The two kinds of blended resins were doped with hydrophobic gas phase SiO₂ NPs and isomeric hexadecane (isoper-M) to prepare a high wear-resistant undercoating. The topcoating-undercoating composite high wear-resistant superhydrophobic coating was prepared by two-step spraying. The effects of undercoating resin formulation and additive type and content on the wear resistance of the coating were studied. The results showed that when 10% SiO₂ NPs or 50% isoper-M was added to the two-component polyurethane/FEVE fluorocarbon resin (PU/FEVE) blend resin system, contact angle of the the coating can still arrive140° and the rolling angle is less then 40°， after more than 600 cycles friction under the action of 300g force at normal temperature, which showing excellent wear resistance.

The spraying process of the coating was optimized to determine the reasonable half-cure time and the preheating temperature and time of the isomeric hexadecane. The results show that after spraying PU/FEVE/SiO₂ NPs system undercoating, it should be semi-cured for 90-120s; after spraying PU/FEVE/isomeric hexadecane system primer, it should be heated at 110-120 °C for 90-120s.
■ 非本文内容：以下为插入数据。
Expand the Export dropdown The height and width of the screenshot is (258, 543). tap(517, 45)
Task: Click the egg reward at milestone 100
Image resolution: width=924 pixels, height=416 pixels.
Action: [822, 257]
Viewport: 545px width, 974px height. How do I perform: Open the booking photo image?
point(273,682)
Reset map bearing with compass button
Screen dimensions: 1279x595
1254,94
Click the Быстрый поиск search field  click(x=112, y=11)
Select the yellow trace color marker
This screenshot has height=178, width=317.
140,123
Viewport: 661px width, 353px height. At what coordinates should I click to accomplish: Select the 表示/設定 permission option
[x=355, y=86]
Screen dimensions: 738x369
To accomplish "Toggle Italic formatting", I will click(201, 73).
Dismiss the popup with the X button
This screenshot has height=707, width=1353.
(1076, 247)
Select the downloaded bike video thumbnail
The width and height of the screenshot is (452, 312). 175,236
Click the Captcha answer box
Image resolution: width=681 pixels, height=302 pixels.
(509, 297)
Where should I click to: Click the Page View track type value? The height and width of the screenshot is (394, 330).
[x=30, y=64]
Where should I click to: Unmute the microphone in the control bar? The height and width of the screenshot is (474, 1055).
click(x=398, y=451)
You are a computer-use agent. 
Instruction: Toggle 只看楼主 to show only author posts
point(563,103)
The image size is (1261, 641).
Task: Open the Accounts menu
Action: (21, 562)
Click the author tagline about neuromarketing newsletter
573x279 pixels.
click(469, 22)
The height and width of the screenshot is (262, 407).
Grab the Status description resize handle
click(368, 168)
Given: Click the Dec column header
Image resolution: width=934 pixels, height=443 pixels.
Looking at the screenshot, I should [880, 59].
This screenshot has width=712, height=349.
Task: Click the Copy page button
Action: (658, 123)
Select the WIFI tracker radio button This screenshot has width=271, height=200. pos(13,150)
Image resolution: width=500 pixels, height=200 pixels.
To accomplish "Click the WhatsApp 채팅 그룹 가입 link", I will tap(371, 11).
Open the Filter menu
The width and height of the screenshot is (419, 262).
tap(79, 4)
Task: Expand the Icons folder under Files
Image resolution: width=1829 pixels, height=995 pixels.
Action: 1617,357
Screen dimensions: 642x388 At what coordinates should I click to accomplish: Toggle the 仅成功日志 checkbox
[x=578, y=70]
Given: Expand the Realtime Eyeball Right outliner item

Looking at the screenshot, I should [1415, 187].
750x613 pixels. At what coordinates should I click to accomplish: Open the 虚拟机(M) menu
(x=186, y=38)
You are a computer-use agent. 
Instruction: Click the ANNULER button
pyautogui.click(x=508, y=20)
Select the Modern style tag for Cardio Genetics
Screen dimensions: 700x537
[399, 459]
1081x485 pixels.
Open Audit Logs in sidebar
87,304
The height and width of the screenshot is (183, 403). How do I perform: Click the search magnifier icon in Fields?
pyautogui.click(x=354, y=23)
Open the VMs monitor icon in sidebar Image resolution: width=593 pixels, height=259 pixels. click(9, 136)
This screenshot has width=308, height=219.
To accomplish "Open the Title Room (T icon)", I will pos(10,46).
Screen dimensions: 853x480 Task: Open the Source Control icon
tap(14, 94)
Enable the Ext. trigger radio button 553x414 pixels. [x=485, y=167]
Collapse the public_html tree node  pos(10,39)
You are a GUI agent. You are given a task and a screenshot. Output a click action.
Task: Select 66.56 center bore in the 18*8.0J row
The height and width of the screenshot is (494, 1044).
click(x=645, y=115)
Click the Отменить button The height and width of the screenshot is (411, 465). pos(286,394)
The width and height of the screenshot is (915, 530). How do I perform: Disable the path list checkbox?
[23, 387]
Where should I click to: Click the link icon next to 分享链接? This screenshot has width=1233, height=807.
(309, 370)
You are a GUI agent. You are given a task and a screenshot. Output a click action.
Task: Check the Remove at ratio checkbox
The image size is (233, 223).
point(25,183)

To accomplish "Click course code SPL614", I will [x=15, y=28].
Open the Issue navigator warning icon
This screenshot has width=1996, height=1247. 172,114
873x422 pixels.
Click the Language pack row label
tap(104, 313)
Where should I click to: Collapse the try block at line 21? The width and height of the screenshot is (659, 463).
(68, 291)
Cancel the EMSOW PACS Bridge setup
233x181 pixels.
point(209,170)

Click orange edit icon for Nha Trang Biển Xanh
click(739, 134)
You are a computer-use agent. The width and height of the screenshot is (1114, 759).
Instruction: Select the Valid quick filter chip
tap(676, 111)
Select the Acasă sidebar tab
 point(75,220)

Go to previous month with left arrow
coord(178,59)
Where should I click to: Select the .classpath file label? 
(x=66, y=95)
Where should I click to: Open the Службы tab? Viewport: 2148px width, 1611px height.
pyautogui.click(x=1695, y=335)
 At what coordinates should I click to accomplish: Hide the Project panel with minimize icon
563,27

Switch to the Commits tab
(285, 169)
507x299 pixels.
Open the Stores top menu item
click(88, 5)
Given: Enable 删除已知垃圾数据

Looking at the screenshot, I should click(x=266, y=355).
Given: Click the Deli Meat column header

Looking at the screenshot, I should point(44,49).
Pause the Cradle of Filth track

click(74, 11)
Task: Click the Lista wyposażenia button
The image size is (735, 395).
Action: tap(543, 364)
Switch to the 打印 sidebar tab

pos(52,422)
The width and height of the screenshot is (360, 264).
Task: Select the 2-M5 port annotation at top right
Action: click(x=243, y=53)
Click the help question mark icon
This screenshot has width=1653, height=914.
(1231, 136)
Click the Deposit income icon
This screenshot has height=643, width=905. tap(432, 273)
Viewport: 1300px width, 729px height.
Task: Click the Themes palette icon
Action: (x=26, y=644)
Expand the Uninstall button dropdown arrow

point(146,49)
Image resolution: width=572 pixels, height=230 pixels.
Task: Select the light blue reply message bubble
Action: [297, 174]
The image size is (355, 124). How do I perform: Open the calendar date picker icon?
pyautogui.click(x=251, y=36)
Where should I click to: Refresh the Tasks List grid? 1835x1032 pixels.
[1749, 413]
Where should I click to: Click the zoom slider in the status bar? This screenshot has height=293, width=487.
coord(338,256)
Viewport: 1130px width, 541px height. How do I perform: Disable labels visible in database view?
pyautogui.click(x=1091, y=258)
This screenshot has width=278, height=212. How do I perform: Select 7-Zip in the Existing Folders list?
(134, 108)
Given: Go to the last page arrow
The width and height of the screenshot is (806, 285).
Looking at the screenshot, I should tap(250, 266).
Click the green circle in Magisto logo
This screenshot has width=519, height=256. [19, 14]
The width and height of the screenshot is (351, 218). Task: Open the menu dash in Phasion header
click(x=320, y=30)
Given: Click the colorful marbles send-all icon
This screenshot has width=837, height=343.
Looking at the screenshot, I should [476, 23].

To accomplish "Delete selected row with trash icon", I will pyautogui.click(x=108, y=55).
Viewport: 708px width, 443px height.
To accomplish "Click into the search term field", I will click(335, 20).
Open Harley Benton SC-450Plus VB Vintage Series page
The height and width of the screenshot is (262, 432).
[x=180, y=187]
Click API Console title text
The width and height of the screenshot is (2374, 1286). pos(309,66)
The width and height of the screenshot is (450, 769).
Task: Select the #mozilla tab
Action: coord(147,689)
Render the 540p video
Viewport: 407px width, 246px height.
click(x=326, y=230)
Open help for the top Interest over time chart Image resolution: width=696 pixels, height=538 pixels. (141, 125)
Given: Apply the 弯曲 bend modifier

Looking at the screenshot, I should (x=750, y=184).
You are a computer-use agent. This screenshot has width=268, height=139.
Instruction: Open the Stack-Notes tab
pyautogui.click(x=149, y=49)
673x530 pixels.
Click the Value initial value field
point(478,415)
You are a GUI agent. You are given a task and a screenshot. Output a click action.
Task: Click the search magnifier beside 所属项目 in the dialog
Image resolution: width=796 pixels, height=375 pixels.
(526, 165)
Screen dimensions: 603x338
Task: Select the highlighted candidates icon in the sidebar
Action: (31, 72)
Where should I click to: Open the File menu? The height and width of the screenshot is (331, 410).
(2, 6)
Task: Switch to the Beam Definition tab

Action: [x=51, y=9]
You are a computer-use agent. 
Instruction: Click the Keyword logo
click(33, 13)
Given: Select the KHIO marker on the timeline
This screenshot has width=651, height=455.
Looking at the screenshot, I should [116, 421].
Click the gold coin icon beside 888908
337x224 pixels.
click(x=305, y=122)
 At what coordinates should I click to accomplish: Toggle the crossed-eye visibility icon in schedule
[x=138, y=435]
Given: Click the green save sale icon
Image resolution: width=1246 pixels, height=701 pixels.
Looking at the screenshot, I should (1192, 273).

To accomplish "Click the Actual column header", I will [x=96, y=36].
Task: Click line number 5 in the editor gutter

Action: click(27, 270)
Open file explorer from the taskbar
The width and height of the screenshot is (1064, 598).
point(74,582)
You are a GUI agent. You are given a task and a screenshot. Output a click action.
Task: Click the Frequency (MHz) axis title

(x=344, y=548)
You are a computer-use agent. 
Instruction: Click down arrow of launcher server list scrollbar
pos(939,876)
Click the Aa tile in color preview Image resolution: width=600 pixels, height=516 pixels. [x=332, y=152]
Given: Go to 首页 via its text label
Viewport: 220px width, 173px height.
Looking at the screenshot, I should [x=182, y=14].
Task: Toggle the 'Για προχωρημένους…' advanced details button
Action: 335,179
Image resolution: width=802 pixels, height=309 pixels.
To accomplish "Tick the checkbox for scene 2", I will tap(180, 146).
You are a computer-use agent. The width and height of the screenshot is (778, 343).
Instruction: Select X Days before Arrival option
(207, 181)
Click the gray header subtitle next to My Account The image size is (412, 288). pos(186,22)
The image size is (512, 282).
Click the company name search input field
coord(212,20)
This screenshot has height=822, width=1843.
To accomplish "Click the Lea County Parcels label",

The coating wear resistance is further improved.

Other related properties of two superhydrophobic coatings with good wear resistance were characterized. The results show that PU/FEVE/ SiO₂ NPs system has 1 grade adhesion; its hardness is 8H; it can withstand 2500ml water continuous impacting at 2m/s from 30cm height; it can soak in a solution of pH=7 for 17 days; it can soak in a solution of pH=1 for 9 days. PU/FEVE/isoper-M has 3-4 grade adhesion; its hardness is 3-4H; it can withstand 900ml water continuous impacting at 2m/s from 30cm height; it can soak in a solution of pH=7 for 20 days; it can soak in a solution of pH=1 for 12 days; it can soak in a solution of pH=13 for 9 days. It shows that the two coatings have excellent wear resistance, good adhesion, hardness and chemical durability in the actual working environment.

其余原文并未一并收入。